Existentialism and art

Some consider that the concepts developed in existentialist philosophy have been strongly influenced by art. Novels, plays, films, stories and paintings, without necessarily being classified as existentialists, suggest being precursors of his postulates. Here are some authors and representative works:

The novels, short stories and tales of the expressionist writer Franz Kafka, such as The Trial, The Castle, The Metamorphosis; in which the protagonists face absurd, extreme situations, devoid of explanation, although there are answers, to which they never have access, in the manner of those accused by the inquisition to the accusations that originated the process.

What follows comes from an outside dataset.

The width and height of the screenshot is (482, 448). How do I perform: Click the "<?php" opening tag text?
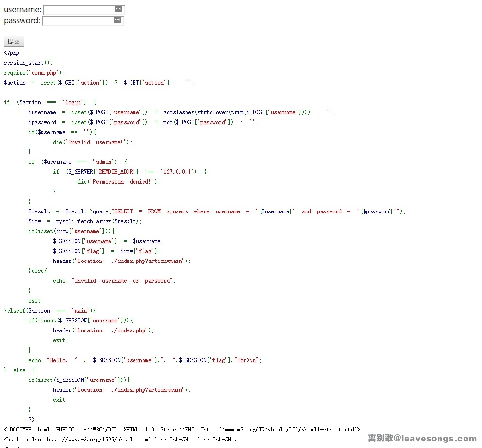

Rainer Maria Rilke wrote poetry and novels that directly influenced the existentialists. His Letters to a Young Poet and his novel The Notebooks of Malte Laurids Brigge influenced Sartre's Nausea , and Heidegger wrote a long essay on one of his poems. Many of the existentialist motifs are found in Malte Laurids Brigge's Notebooks: the search for an authentic existence and the confrontation with death, among others.

The work of the Portuguese writer, Fernando Pessoa, in particular: The Sailor and The Book of Restlessness.

Works by French authors such as La Nausea, by Sartre; The Plague, by Camus; Journey to the End of the Night, by Cèline; To End God's Judgment, by Antonin Artaud and the poetry and dramaturgy of Jean Genet. There is also talk of Christian existentialists such as the English novelist Graham Greene or the Spanish novelist José Luis Castillo Puche.

One of the best-known novels by Hermann Hesse: The Steppenwolf, presents a situation in which the protagonist, Harry Haller, finds himself in a profound dilemma about his identity. There are two souls living in his chest: a wolf and a man, representing virtue and humanity, in contrast to the wild satisfaction of instincts and deep misanthropy. At the beginning of the XX century, the work of the Japanese writer Ryūnosuke Akutagawa presents elements of this current.

The films of the Swedish filmmaker Ingmar Bergman, such as The Seventh Seal, Cries and Whispers and Fanny and Alexander, or those of the Russian Andrey Tarkovsky in almost all his work (for example Solaris based on the book by Stanisław Lem uses science fiction as a pretext to give rise to existentialist reflections) or in The Mirror and especially in his latest work: The Sacrifice (or Sacrifice).